BMW wagt sich an sein erstes Elektroauto. Und Siemens entwickelt ein revolutionäres, vernetztes Computersystem - eine Art Olympia-Internet. Was damals aber nicht jeder zu schätzen weiß.

Von Helmut Martin-Jung

Zu der Zeit, als Rechenanlagen noch riesig waren wie Schränke, Daten auf großen Bändern gespeichert wurden und Siemens Endgeräte in die USA verkaufte, arbeiteten Hunderte Computerexperten daran, einen ganz besonderen Rekord aufzustellen. Einen olympischen sozusagen. Sie sollten "nicht nur das größte und am weitesten verzweigte, sondern auch das schnellste Datenfernverarbeitungssystem" aufbauen, "das je bei einer Sportveranstaltung eingesetzt wurde", wie sich Siemens in einer Broschüre begeisterte. Es war die Zeit um die Wende zu den 1970er-Jahren, München war als Austragungsort der Olympischen Spiele auserkoren worden.

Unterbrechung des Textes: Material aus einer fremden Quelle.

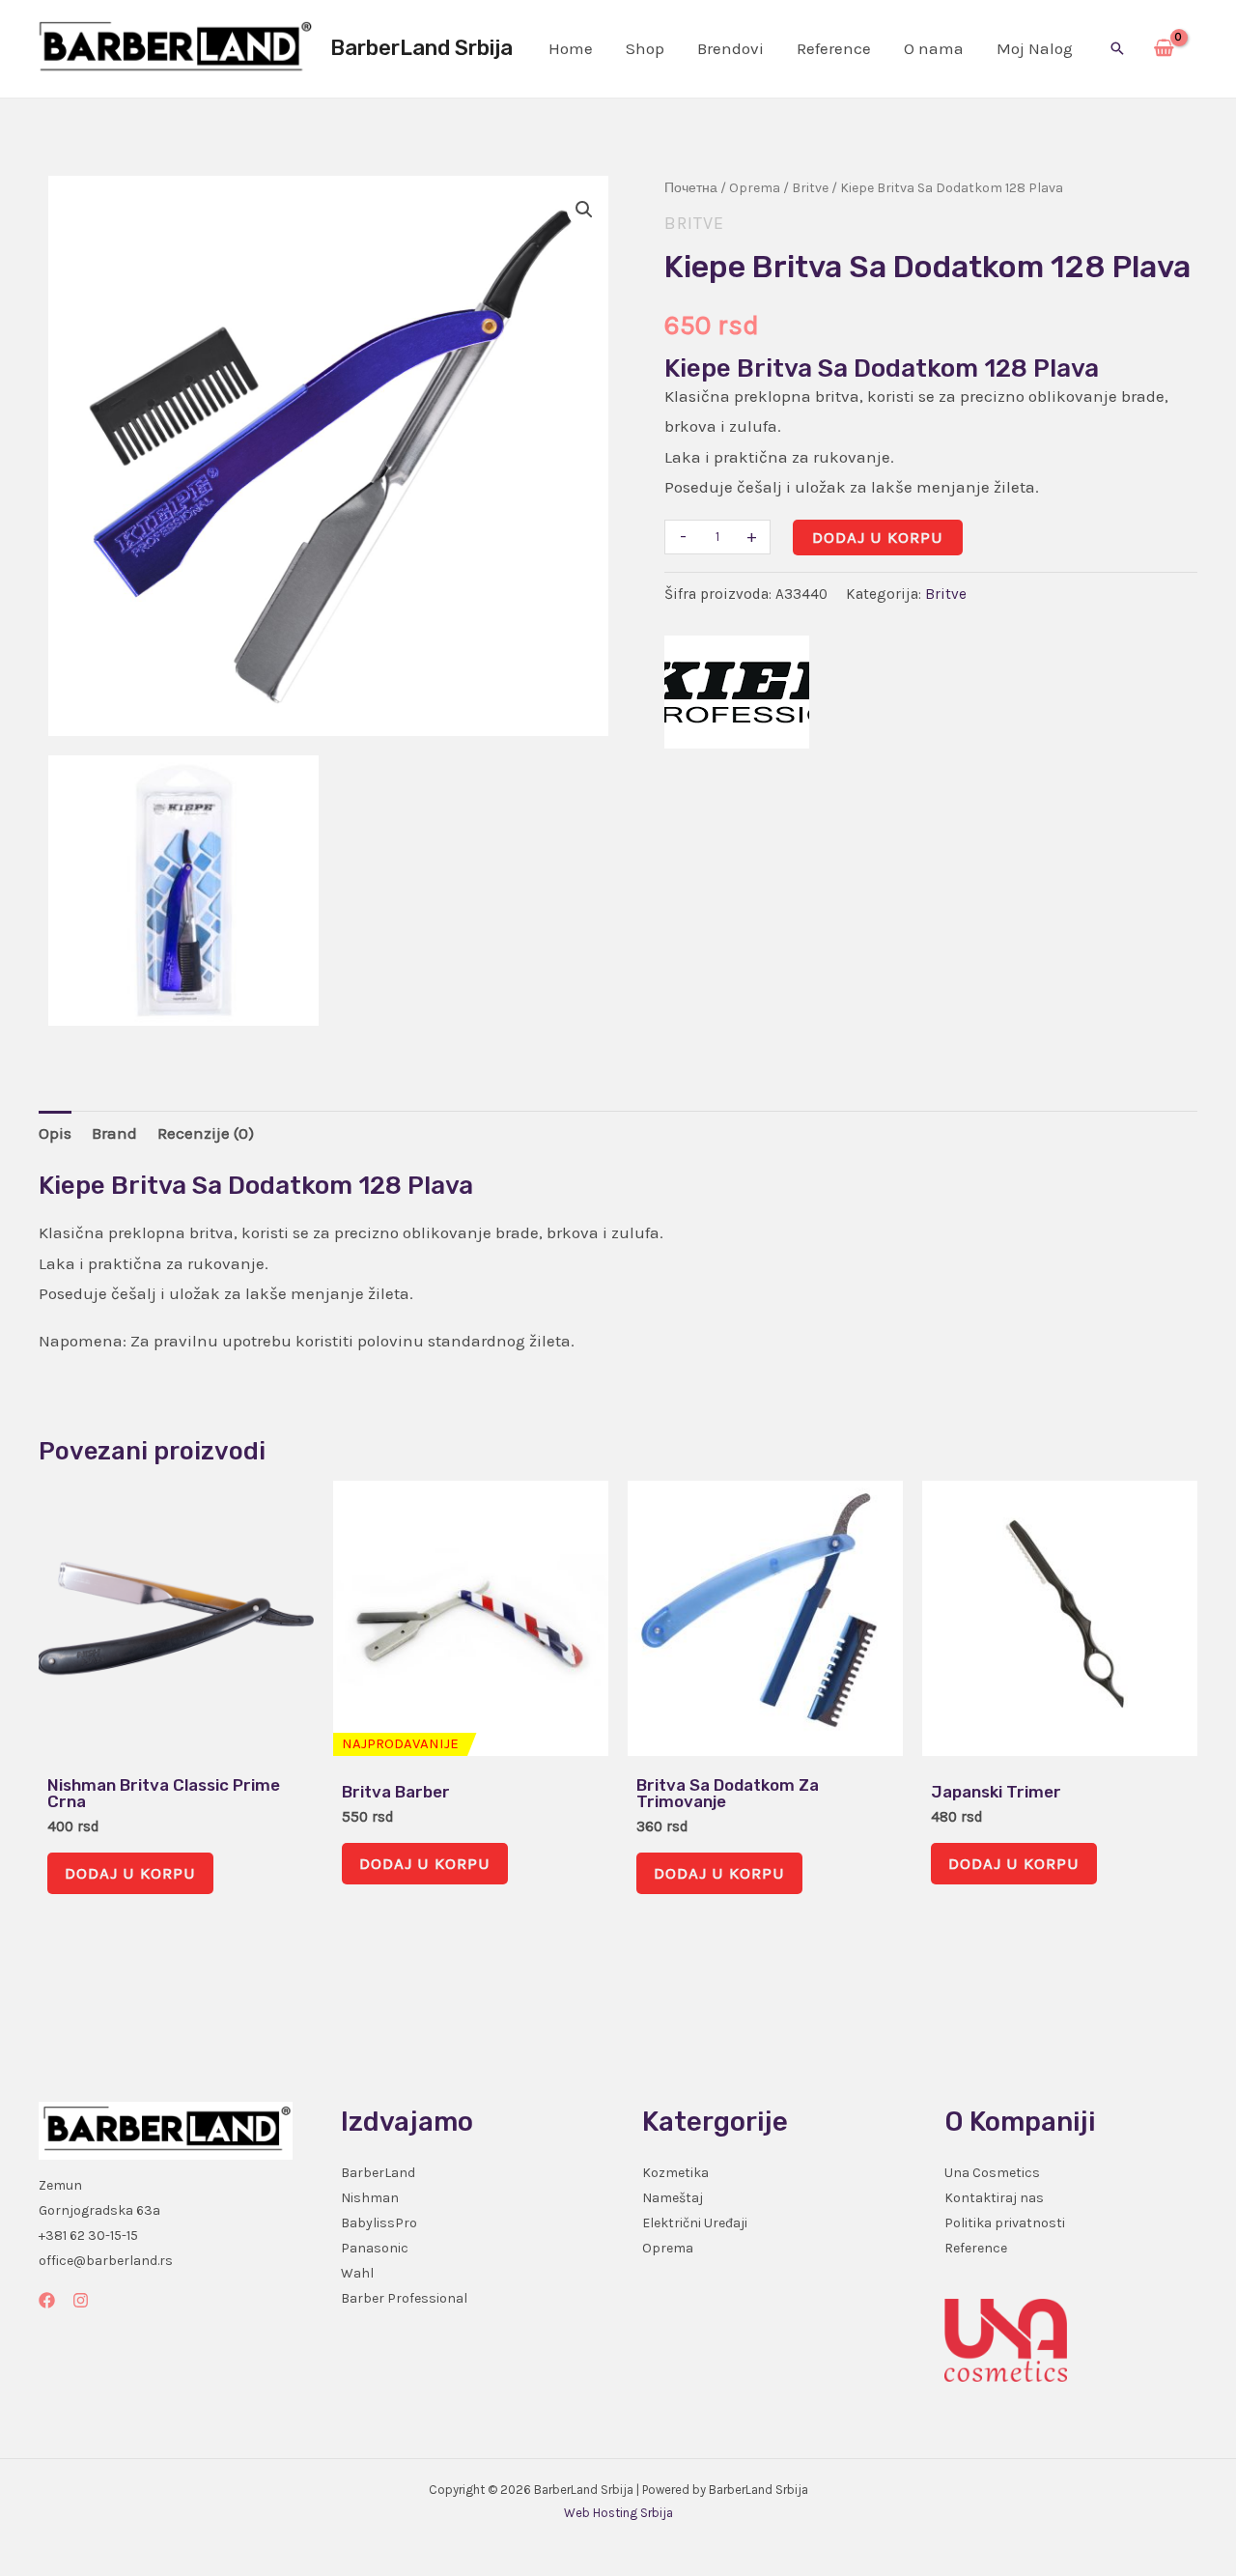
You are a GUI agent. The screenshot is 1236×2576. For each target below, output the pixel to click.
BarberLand (378, 2173)
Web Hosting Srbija (618, 2512)
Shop (645, 48)
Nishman (370, 2198)
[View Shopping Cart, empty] (1164, 49)
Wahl (357, 2273)
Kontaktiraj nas (994, 2198)
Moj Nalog (1035, 48)
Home (570, 48)
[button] (1117, 48)
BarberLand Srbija (421, 48)
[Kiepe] (736, 692)
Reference (834, 48)
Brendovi (730, 48)
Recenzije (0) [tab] (205, 1133)
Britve (810, 188)
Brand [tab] (114, 1133)
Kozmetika (675, 2173)
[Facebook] (47, 2300)
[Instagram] (80, 2300)
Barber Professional (404, 2298)
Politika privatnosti (1004, 2223)
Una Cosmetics (992, 2173)
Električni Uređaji (694, 2223)
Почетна (690, 188)
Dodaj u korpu (877, 537)
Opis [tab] (55, 1133)
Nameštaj (672, 2198)
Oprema (754, 188)
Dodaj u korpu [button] (130, 1872)
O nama (934, 48)
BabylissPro (379, 2223)
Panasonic (374, 2248)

Und Siemens fuhr so ziemlich alles auf, was die Technik damals hergab: Fünf Großrechner, die an zwei Standorten vor sich hin summten und mit etwa 15 000 Kilometern Leitungen sowie 48 Fernschreibern verbunden wurden; dazu kamen 50 Drucker und 100 Bildschirme. Ein gigantisches Unterfangen, wenn man bedenkt, dass zur damaligen Zeit der Vorläufer des heutigen Internets, das Arpanet, noch nicht mehr war als ein größeres Forschungsprojekt. Was wir heute als "das Internet" bezeichnen, ist ja im Grunde nur ein Teil davon, das World Wide Web. Und das entstand erst 1989 als Projekt am Teilchenforschungszentrum Cern in Genf; von Mitte der 1990er-Jahre an nahm es dann richtig Fahrt auf.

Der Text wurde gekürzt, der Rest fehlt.